Publié le 2025-11-08 11:02:00. Un commandant des unités de drones ukrainiennes fait face à des accusations de négligence après qu’une frappe russe a coûté la vie à 19 militaires et civils le 1er novembre. L’enquête révèle que l’officier a maintenu un rassemblement de plus de 100 militaires malgré l’alerte de raid aérien.
- Dix-neuf personnes, dont 12 militaires et 7 civils, ont péri lors d’une attaque de missiles et de drones russes.
- L’incident s’est produit le 1er novembre dans la région de Dnepropetrovsk.
- Le commandant des unités de drones est soupçonné de négligence ayant entraîné de graves conséquences.
Selon les conclusions de l’enquête, le 1er novembre, un officier a organisé un événement rassemblant plus d’une centaine de militaires, y compris dans un lieu civil. Malgré l’interdiction de tels regroupements et l’obligation de dispersion après l’annonce d’un raid aérien, le commandant aurait omis de stopper la formation et d’assurer le départ sécurisé des troupes. C’est à ce moment-là que les forces russes ont lancé une frappe combinée de missiles et de drones sur le site. L’attaque a causé la mort de 12 militaires et 7 civils, tandis que 36 autres militaires ont été blessés.

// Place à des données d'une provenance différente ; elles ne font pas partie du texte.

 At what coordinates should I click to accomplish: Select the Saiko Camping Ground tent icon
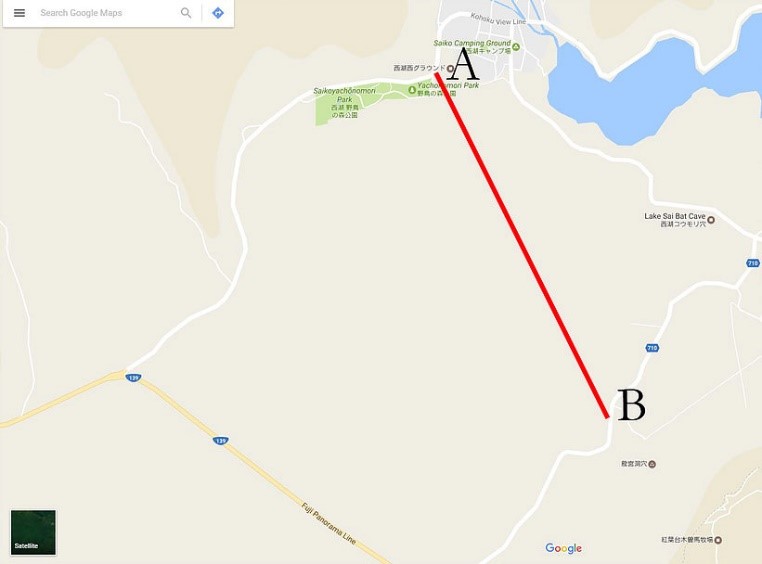516,47
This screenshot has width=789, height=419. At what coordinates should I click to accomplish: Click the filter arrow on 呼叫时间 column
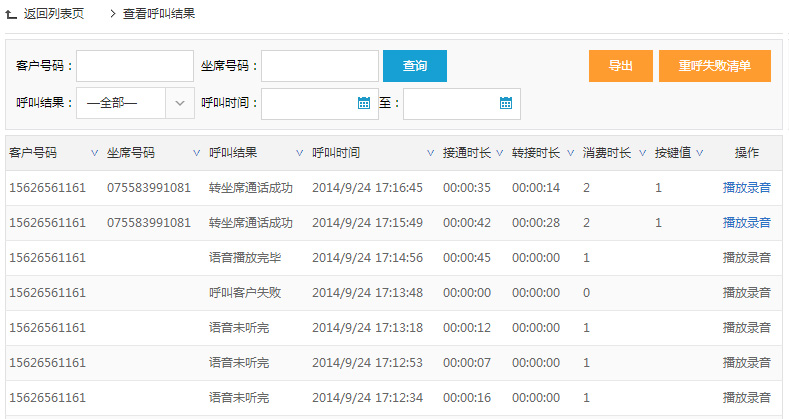tap(430, 154)
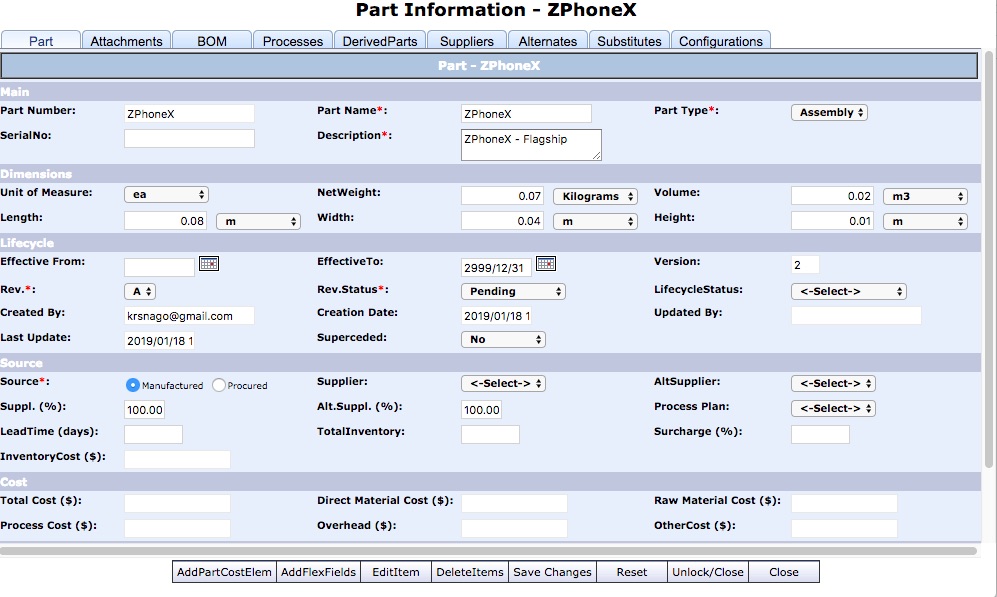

Dans ce contexte, le parquet spécialisé du Dniepr dans le domaine de la défense a notifié à l’officier des soupçons de négligence à l’égard du service, commise en temps de loi martiale, entraînant des conséquences graves (conformément à la partie 4 de l’article 425 du Code pénal de l’Ukraine). Le parquet a requis le placement en détention sans possibilité de libération sous caution auprès du tribunal.
Pour rappel, le samedi 1er novembre, la Russie avait ciblé un village de la région de Dnepropetrovsk. Il a été révélé ultérieurement que des soldats de la 35e brigade de marine, présents pour recevoir des décorations, se trouvaient sur les lieux au moment du bombardement. Des médias, sous couvert d’anonymat, avaient diffusé le témoignage d’un militaire présent ce jour-là. Il y relaté que la formation n’avait pas été annulée malgré l’alerte. Il a ensuite émis l’hypothèse d’une « fuite » d’informations, suggérant que l’ennemi connaissait leur position exacte et avait frappé environ 15 minutes après le début de la cérémonie de remise des récompenses. Le Bureau national d’enquête (DBR) avait rapidement ouvert une enquête préliminaire sur ces décès et blessures parmi les militaires des Forces armées ukrainiennes.